Bourlingueur infatigable, le restaurateur Gérard Vives s’est très tôt passionné pour le plus incompris des condiments: le piment. Piquant brûlant, son dernier livre, nous emmène à sa découverte, dans une promenade gourmande et sensorielle.

Sous le soleil de Cassis, le chant obstiné des cigales se déploie comme un rideau. À qui n’y est pas habitué, ce frottement d’élytres résonne de manière plaisante, tant il est associé à l’intensité d’une lumière méridionale. Gérard Vives, lui, ne perçoit là qu’un bruit familier berçant le havre de paix qu’il s’est choisi au-dessus d’une calanque. À 73 ans, le chef voyageur est habitué aux paysages sonores, lui qui en a traversé tant. Le vacarme des rues indiennes où les klaxons s’entremêlent aux vociférations des marchands; le brouhaha des marchés toscans scandé par les cris des producteurs; le silence aussi moite qu’assourdissant des plantations tropicales… Chacun de ces univers a façonné son oreille autant que son palais.
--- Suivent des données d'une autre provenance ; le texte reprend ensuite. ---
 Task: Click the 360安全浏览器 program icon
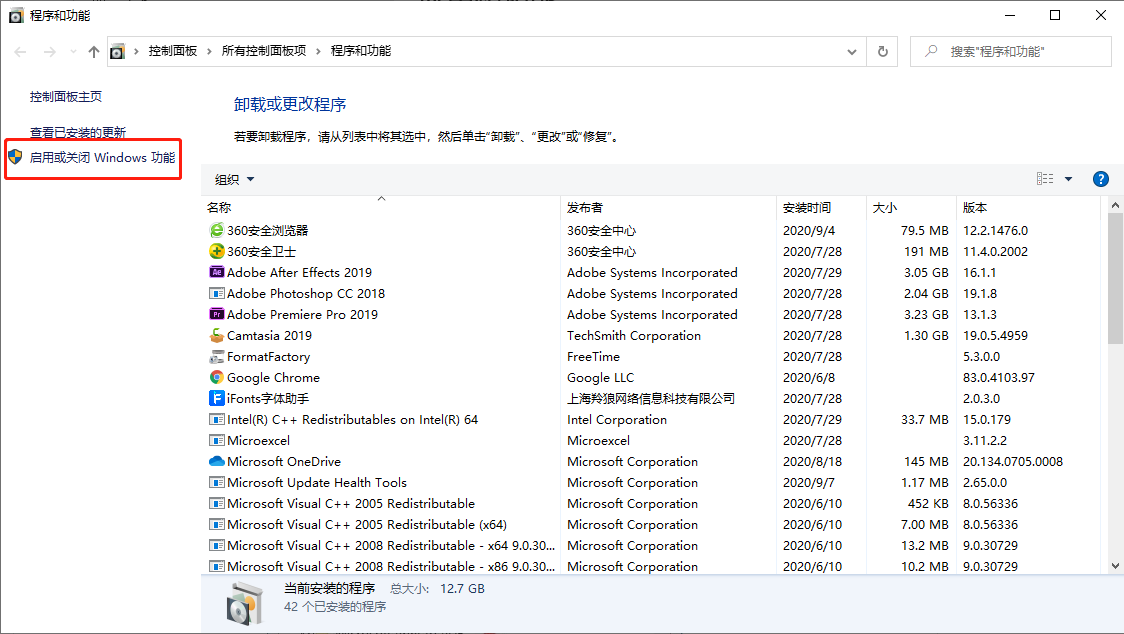[216, 231]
Buriné par le soleil, son visage aux traits sculptés a pris note des haltes aux quatre coins du monde. Sa barbe blanche, taillée court, encadre le sourire de celui qui en a vu beaucoup. Ses yeux, d’un bleu étonnamment clair, pétillent derrière des lunettes posées sur le front. La chemise, légère, souligne l’allure simple d’un homme de terrain. Le tout pour une épaisseur existentielle impressionnante forgée par monts et par vaux.
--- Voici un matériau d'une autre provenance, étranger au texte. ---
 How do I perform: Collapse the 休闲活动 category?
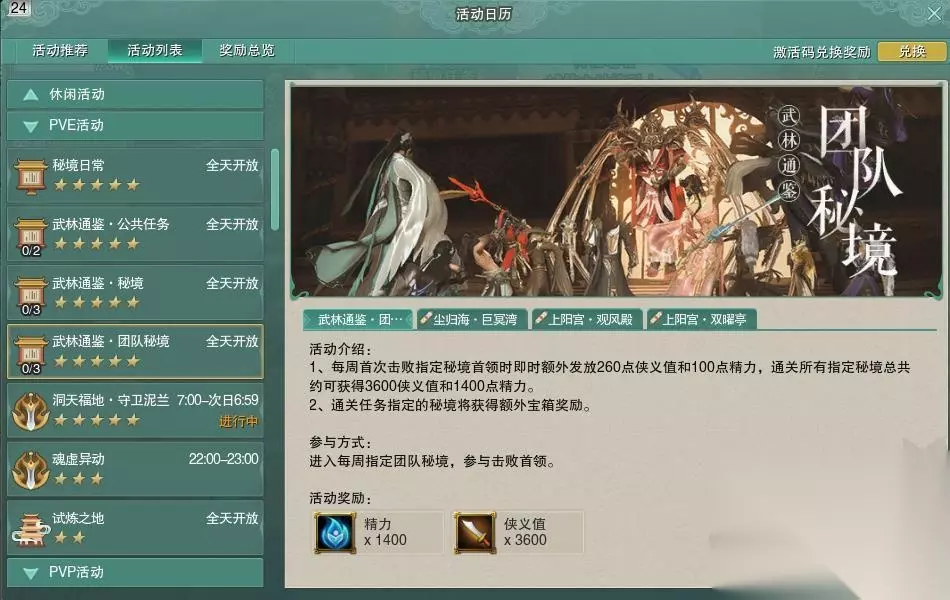tap(135, 95)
«J’ai passé une partie de ma vie à la recherche d’épices rares», confie-t-il. Restaurateur et militant Slow Food, Gérard Vives s’était juré de maîtriser l’origine de chaque produit qu’il servait. «À la fin des années 1990, je me suis rendu compte que je savais tout de mes légumes, de mes viandes, de mes poissons, mais pas des épices. Le sel, on sait d’où il vient. Le poivre, en revanche, on l’utilise tous les jours sans vraiment savoir comment il pousse, où il pousse. C’était insupportable pour moi.»

Alors il est parti, d’abord sans plan, en Indonésie et en Inde. Puis il a multiplié les rencontres, visité des plantations, écumé les bibliothèques. Jusqu’à mettre au point, au Cambodge, un processus de culture et de tri qui a fait la réputation mondiale du poivre de Kampot. «Personne ne s’intéressait à la qualité. Il était temps que cela change.»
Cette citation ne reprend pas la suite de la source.